Sentencing Bull, from Wythenshawe, to a suspended sentence at Manchester Crown Court, Judge Martin Walsh ruled it would not be in the public interest to send him to immediate custody.
He said: "It will not serve as a deterrent to you or to others. It will not put right the harm that has been done.
"Whilst it would, of course, be a harsh punishment, the fact is that you will live for the rest of your life in the knowledge that your unintended actions on this occasion resulted in the deaths of two people. That is your burden to bear."
Bull's barrister Richard Vardon, had argued the circumstances of the tragic case were "exceptional" but the collision on March 7 outside Withington Community Hospital had nothing to do with the age of his client who had no medical problems at the time.

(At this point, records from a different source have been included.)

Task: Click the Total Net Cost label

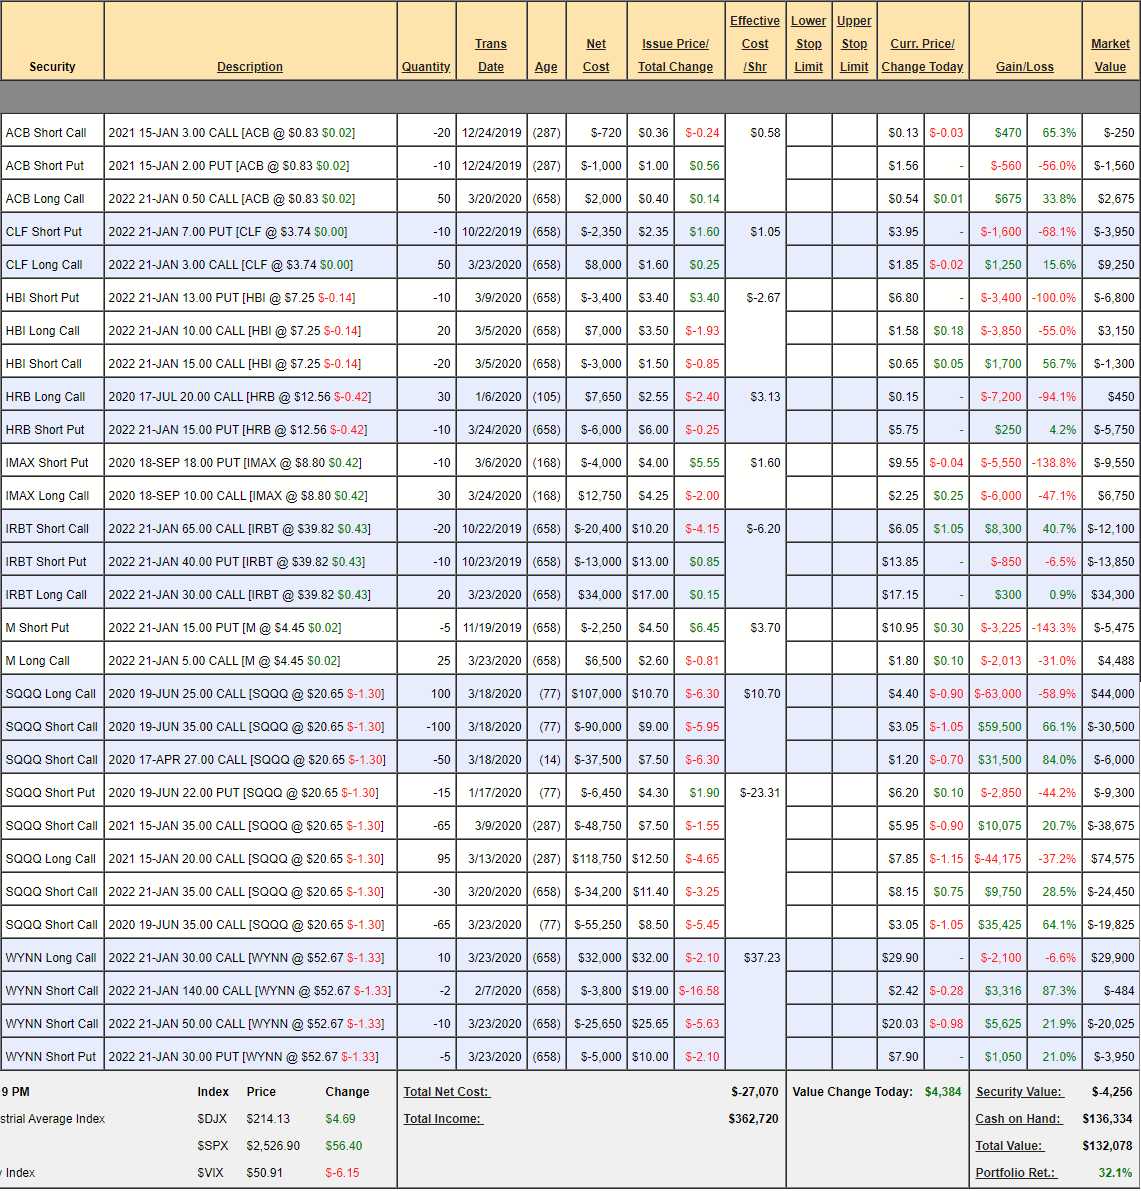Action: [x=446, y=1092]
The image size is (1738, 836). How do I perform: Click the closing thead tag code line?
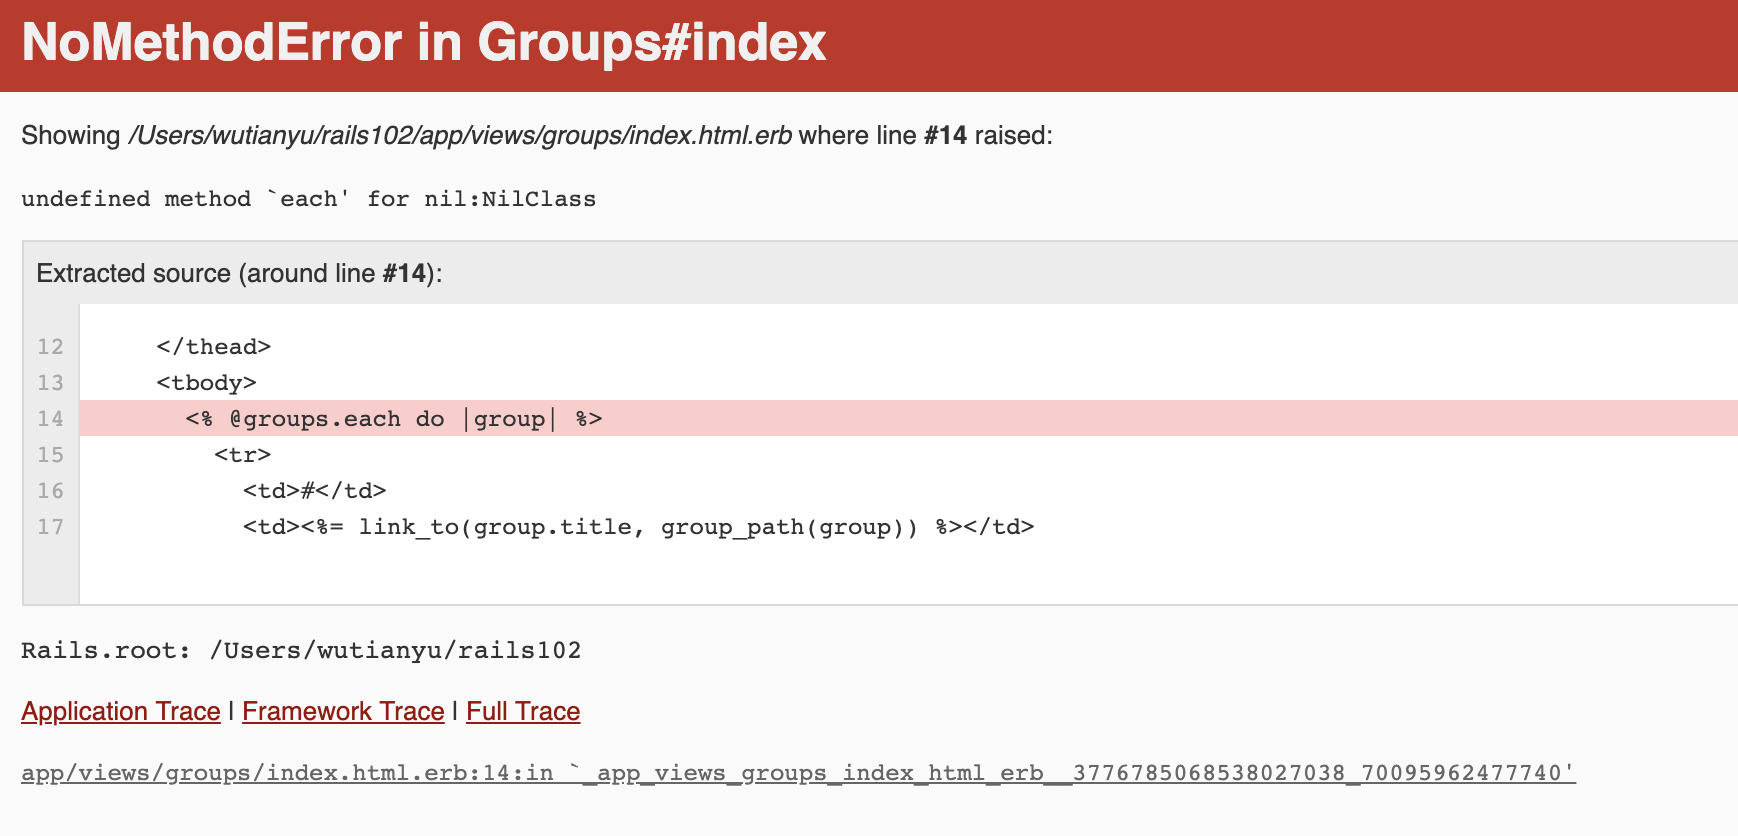point(213,347)
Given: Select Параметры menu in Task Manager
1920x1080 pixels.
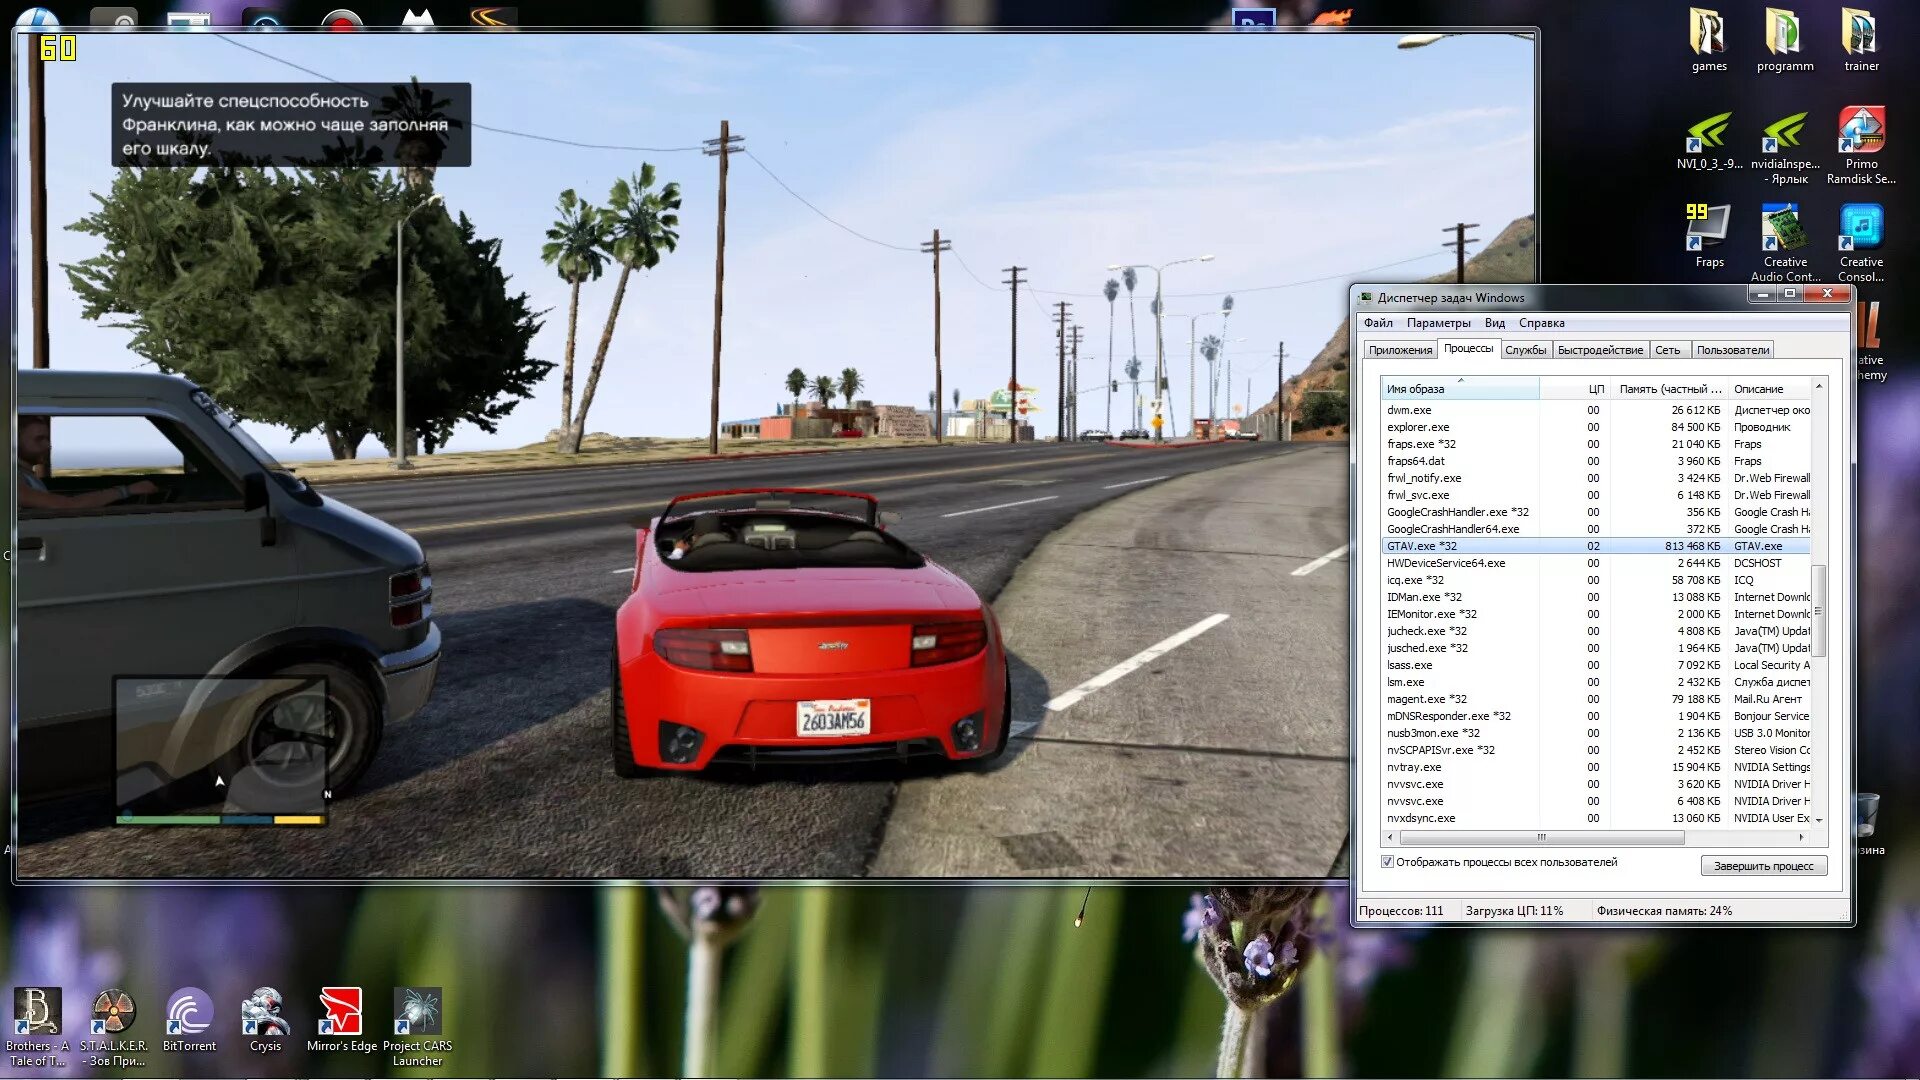Looking at the screenshot, I should point(1437,323).
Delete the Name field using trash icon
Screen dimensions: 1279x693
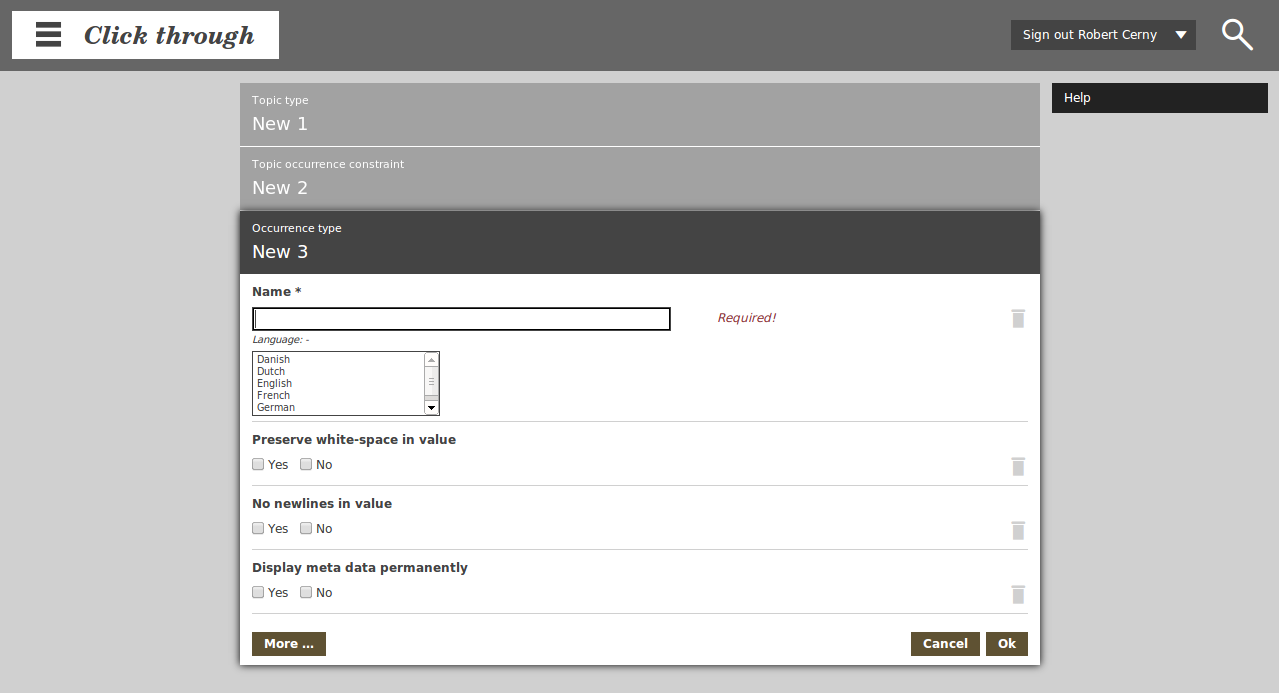coord(1018,319)
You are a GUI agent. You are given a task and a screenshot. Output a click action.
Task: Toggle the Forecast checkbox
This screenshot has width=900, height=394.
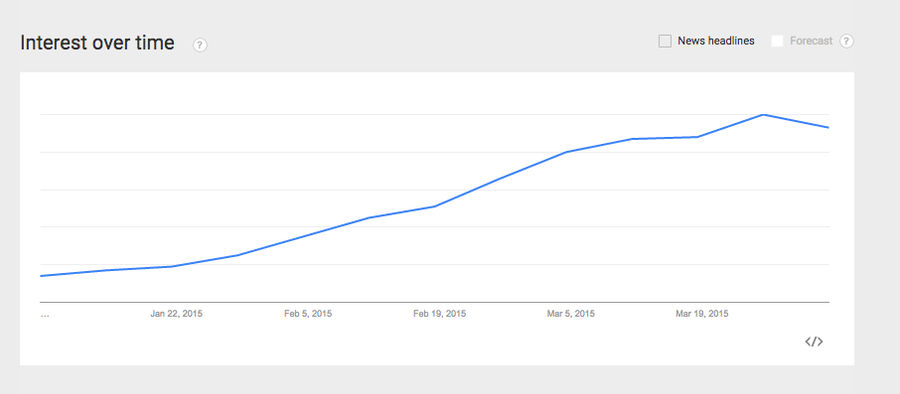tap(777, 41)
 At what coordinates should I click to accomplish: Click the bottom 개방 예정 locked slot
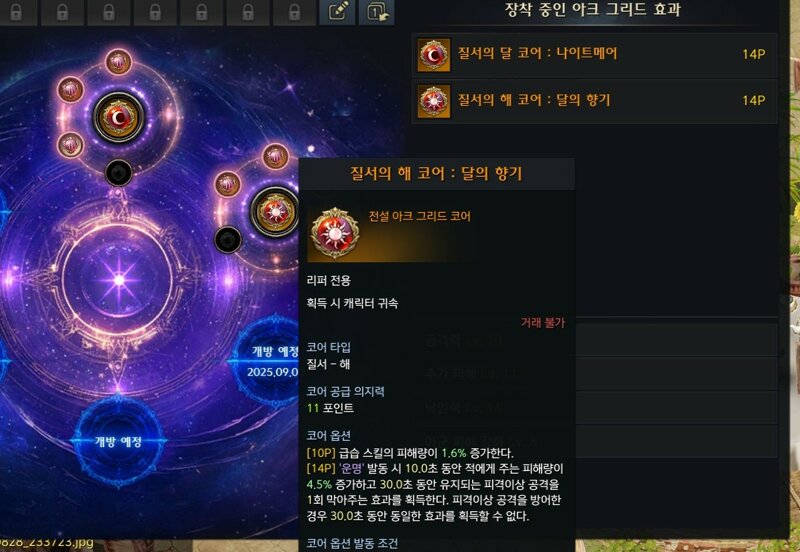[x=118, y=441]
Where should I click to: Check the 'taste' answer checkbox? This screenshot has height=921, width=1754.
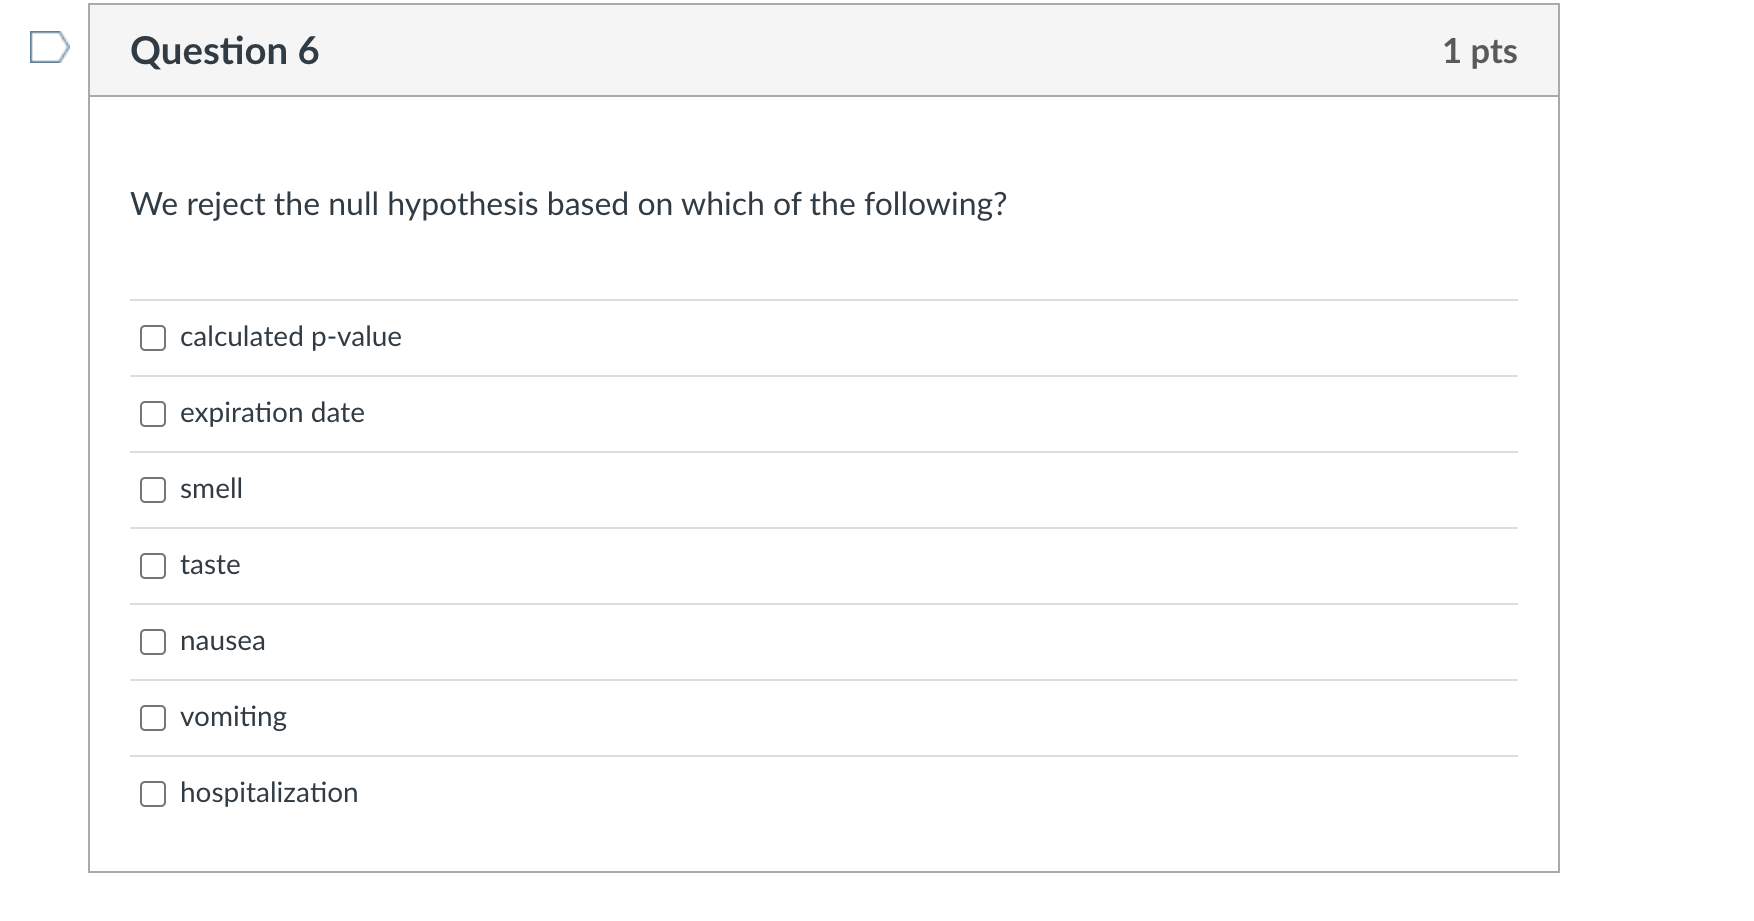click(152, 566)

For more than a decade the defendant had been the carer for his wife of 65 years, Audrey, 87, who had a number of health problems including Alzheimer's disease, he said.
He said Mrs Bull could not be cared for at home without the defendant and she would have to be rehoused.
On Tuesday, some family members of both victims gasped in the public gallery as the judge announced the two year sentence was to be suspended for the same period, with several leaving the courtroom.
After sentencing, one man in the public gallery shouted "the justice system is shite", while a woman told relatives of Mr Bull: "I hope you dad lives a long time to regret this. I hope he thinks about them every day."
Later outside court, Ms Clifton's tearful sister, Julie said: "I am angry, devastated. It's just not fair. We lost another sister four years previous to this so it makes it even more devastating losing Debs.
"We haven't had justice because they kept going on about him, about how he is 90 and his wife and what a great life they have had. My sister isn't even going to see 50, they had so much left to live for.
"His defence barrister said how remorseful he was but he has never once directed that at the family. That's the least he could have done, to address us and apologise but he didn't even do that. It doesn't matter how old you are, if you cause death by dangerous driving."
An expert collision report concluded the defendant mistakenly activated the accelerator believing he was depressing the brake as he reversed his vehicle after dropping off his infirm wife for a hospital appointment.
He lost control of the Ford Focus which performed an arc at speed and hit a metal bollard.
This, the report said, induced "panic and confusion" in the defendant whose vehicle went on to collide with Ms Haslam and Ms Clifton, from Chorlton.
Bull, who had pleaded guilty at an earlier hearing to two counts of causing death by dangerous driving, was also banned from the wheel for life.